1986 - 1988	MA Arabic & MA Islamiyya qualifying at the Shahaadhathul Alimiyya Examinations, Wifaqul Madarisil Arabiya, Pakistan

1988		Specialized in Islamic Jurisprudence (Al Takhassus Fil Fiqhil Islami)
		Jamiyyathul Uloomil Islamiya, Pakistan

==National commitments==

a)	President of All Ceylon Jamiyyathul Ulama (ACJU), an organization that plays an active role as the Islamic religious higher authority of Sri Lanka with more than 6,000 active members and Ex Officio President of various committees of the ACJU such as Education, Fatwa, Halaal, Hilaal, Publications, Maktab, Propagation, Islamic Economics & Finance, Social Services and Council of Corporation & Coordination.

b)	Advisor on Non Interest Banking for following leading Financial Institutions in Sri Lanka

- a.	Amana Investment Ltd,
- b.	Amana Takaful Ltd,
- c.	Bank of Ceylon,
- d.	Peoples Leasing

c)	Founder & the Director of Islamic Careline Counseling (Guarantee) Limited, which provides individuals with the support and service to overcome underlying problems. In this spirit, Careline provides services such as counselling and training, striving to build a better society overall through its efforts and especially to address problems of women

d)	Founder Member of Mahmoud Institute, which was established for the sole purpose of developing the skills of Scholars to face the current challenges prevailing in the community

e)	Member of the Inter Religious Advisory Board for His Excellency the President of Sri Lanka since May 2016 and an Executive Member of the Supreme Council of Congress of Religions – Sri Lanka

f)	President of the Board of Directors & Advisor to a numerous Arabic Colleges in locally as well as internationally.

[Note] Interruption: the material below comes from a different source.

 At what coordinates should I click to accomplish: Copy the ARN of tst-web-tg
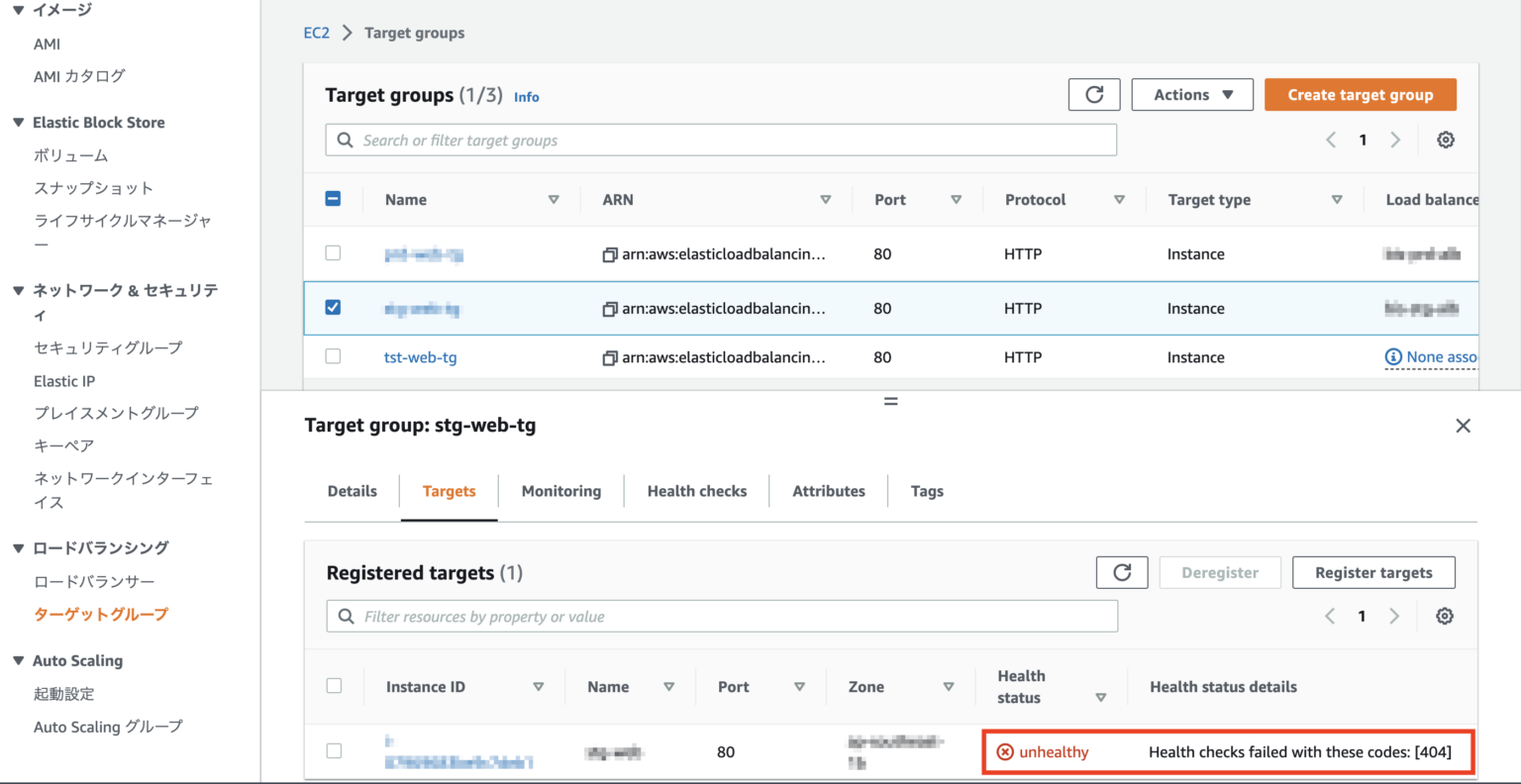(608, 357)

g)	Lecturer at Rashad Arabic College, for last 2 decades in the field of Science of Hadith.

==International commitments==
a)	Member of the Shariah Board of Maldives Islamic Bank
b)	Adviser Izumi Enterprise, Japan

==Personal Achievements==
a)	Mufti M.I.M. Rizwe is known as a Peace Lover has promoted harmony across the globe for the last 3 decades even before holding the position as President at ACJU.

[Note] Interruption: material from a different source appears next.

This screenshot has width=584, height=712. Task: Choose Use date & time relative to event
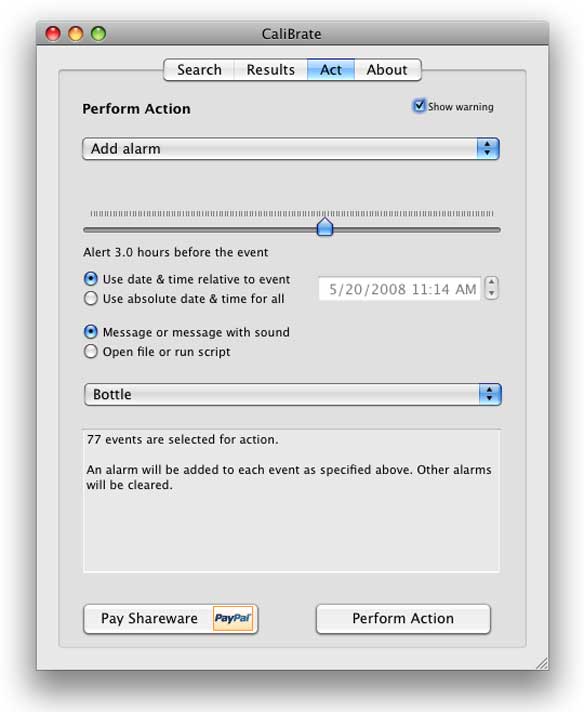[91, 279]
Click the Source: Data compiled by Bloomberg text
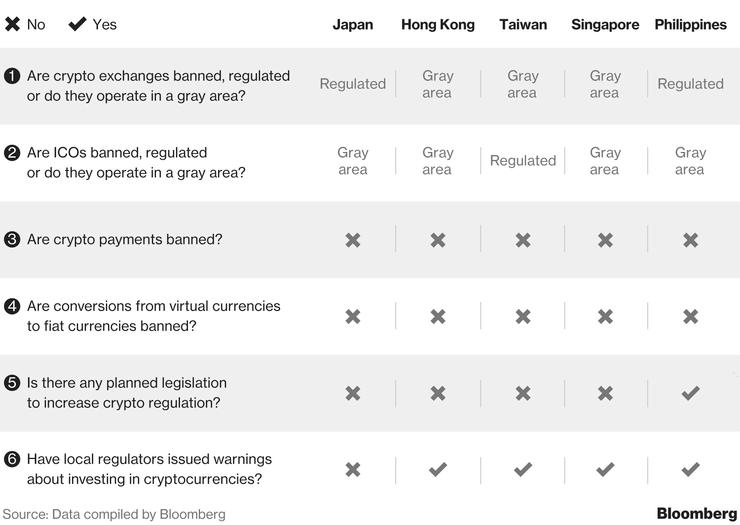This screenshot has height=525, width=740. [x=114, y=514]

b)	He has done more than 25,000 lectures in the last 3 decades in promoting peace and coexistence in the community locally as well as internationally.

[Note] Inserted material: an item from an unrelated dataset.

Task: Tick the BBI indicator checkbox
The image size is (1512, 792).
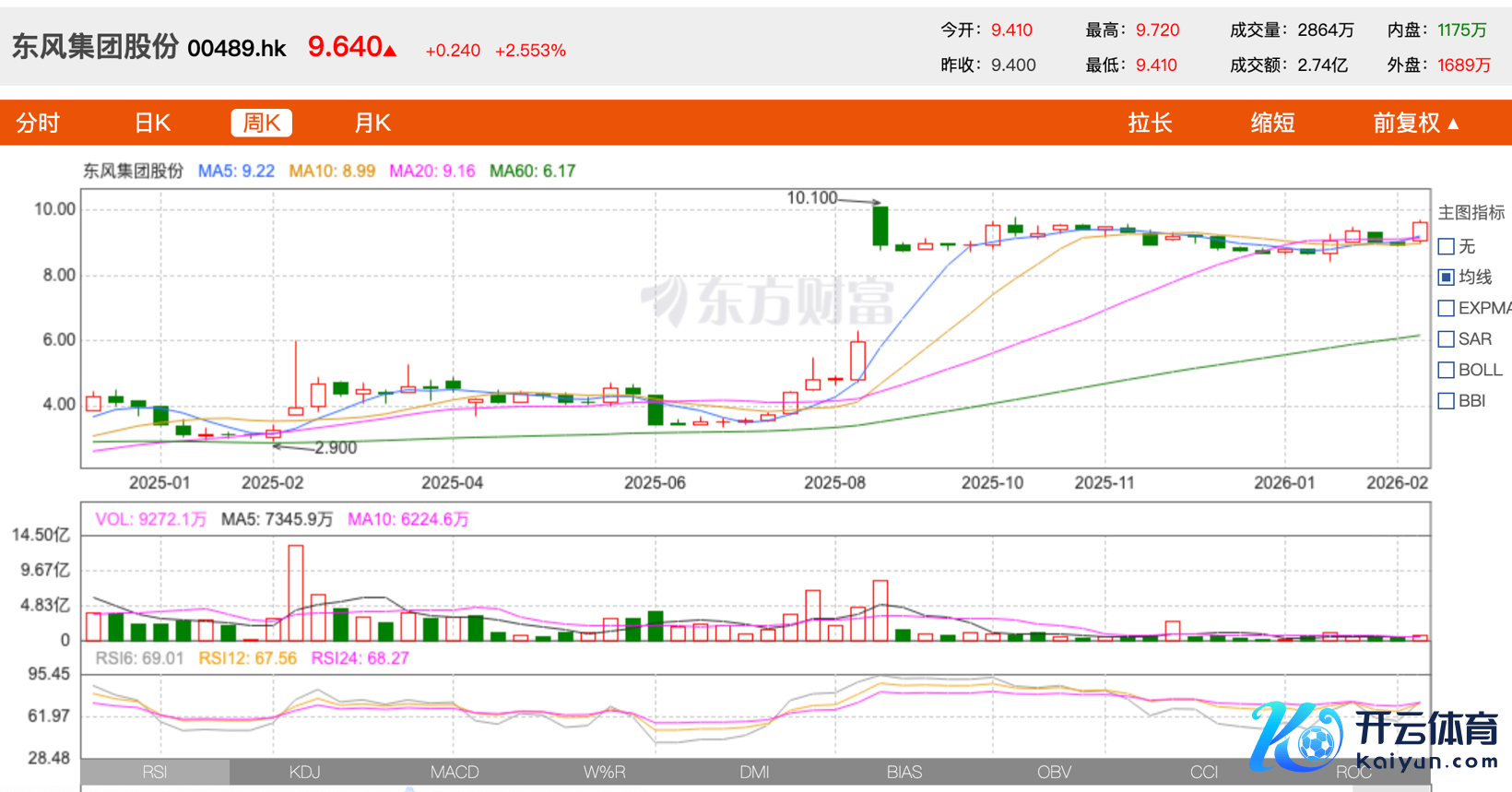Action: pos(1447,401)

c)	Under the leadership and guidance of Mufti M.I.M. Rizwe a team collectively worked in developing strategies to bridge Unity among the Muslim Community and to Co-exist with other faiths. As a result, two important declarations were derived and published under ACJU:

1.	 Declaration of Unity (http://www.acju.lk/en/published/item/664-declaration-of-unity)
2.	Declaration of Coexistence (http://www.acju.lk/en/published/item/565-declaration-of-coexistence)

d)	Mufti M.I.M. Rizwe has also been selected among the 500 most influential Muslims worldwide. The evaluation is done annually by the Royal Islamic Strategy Study Centre based in Amman, Jordan (www.rissc.jo) (http://themuslim500.com/profile/m-i-m-rizvi-mufthi).

==Major conferences attended==
e)	Attended International Conference ‘Religions for Peace’ held in Kyoto, Japan

f)	Presented paper on ‘Education and its importance to Muslim Minorities in non Muslim Asian Countries’ at International Conference on ‘Jurisprudence of Minorities in the Light of the Objectives of Islamic Law’ (Maqasidal Al Shariah) organized by Rabita, World Muslim League, jointly organized by International Institute of Islamic Thought and Civilization and the Department of Fiqh and Usul Al Fiqh – Malaysia

g)	Presented a Paper on “Good Citizenship and Obedience to Those in Authority” in Malaysia,

h)	Presented a paper on “The New Movements of Thoughts in Islamic World and Their Adverse Effects on Muslim Nations in Asia Pacific Countries: With reference to the Sri Lankan Context” at Muslim Religious Leaders’ Summit in Turkey, Istanbul.

i)	Attended International Conference “World Muslim Minorities Summit” held in Istanbul, Turkey and “High level Consultations of World Muslim Scholars on Wasatiyyat al – Islam” held in Bogor, Indonesia.

j)	Mufti M.I.M. Rizwe conducted and attended several programs in Asian, Middle Eastern, African, European and North American countries for the purpose of Islamic awareness, Islamic education and promoting peace and coexistence.